Thursday, July 14, 2011

What is Hip Loosening?

While stretching can help you loosen up tight hips, there are other exercises and activities you can engage in after you have stretched. While stretches help you prevent injury, hip-loosening exercise can help you strengthen and develop the muscles in your legs as well as loosen your hip muscles.
Hip Circles
Hip circles are a loosening exercise that will also strengthen your hips. Stand up straight with your knees slightly bent and arms at your sides. While keeping your right foot on the ground, begin rotating your right knee in a circular, clockwise direction, the ChiRunning website instructs. While doing this, move your left knee in the opposite direction. Keep both knees and hips going for 20 seconds before resting. Repeat with your knees going in the opposite direction of there original rotation.
Partial Squats
Partial squats will strengthen your hip and thigh muscles as well as loosen up your hips. Stand up straight with your knees slightly bent and arms at your sides. From here, extend your arms directly out in front of you. From this position, bend at the knees, lowering yourself toward the ground until your upper legs are parallel with the ground. Hold this position for a count of 10 seconds before standing back up. Repeat this exercise until fatigued.
Swimming Laps
Swimming is a low-impact exercise that you can perform after stretching to help loosen your hips. After 10 to 20 minutes of stretching, jump into the water, performing a freestyle stroke for 10 minutes. During your freestyle stroke, kick your legs at an even and accurate tempo, making sure that your hips are rotating slightly during each kick. As you improve, increase the speed with which you perform the exercise. Repeat this exercise for as long or short a time as you like.

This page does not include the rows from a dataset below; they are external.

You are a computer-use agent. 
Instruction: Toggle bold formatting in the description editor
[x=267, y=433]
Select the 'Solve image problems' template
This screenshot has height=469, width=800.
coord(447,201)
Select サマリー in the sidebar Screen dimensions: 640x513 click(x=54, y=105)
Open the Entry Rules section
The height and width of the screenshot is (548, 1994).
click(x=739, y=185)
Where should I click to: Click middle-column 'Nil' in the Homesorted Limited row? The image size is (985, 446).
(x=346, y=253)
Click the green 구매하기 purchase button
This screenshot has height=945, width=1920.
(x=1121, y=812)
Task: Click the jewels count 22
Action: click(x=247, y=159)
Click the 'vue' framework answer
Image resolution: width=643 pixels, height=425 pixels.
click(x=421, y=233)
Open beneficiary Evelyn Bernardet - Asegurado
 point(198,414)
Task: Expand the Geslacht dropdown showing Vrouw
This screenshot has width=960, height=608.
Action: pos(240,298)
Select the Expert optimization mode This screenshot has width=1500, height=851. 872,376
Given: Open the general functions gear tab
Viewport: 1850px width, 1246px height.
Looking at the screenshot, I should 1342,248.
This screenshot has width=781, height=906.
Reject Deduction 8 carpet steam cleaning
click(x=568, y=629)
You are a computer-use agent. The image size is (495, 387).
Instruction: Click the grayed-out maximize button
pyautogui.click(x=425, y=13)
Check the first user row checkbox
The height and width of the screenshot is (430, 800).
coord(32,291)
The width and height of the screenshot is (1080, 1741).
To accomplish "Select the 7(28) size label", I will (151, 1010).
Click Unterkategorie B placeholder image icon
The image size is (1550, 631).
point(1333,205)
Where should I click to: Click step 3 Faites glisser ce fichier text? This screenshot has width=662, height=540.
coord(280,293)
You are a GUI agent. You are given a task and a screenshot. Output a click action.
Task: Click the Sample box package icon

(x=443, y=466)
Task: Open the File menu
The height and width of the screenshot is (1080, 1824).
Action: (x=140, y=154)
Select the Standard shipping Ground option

Resistance-Band Strengthening
In addition to stretching, resistance-band exercises can help strengthen as well as stretch out your hips. Lie down on the ground, wrapping one end of a resistance band around a static object. Wrap the other end around your foot, bending your other leg while keeping this one extended. From this position, lift your leg up, working against the resistance and holding for 10 seconds. Bring it back down and repeat, alternating legs before completing your exercise.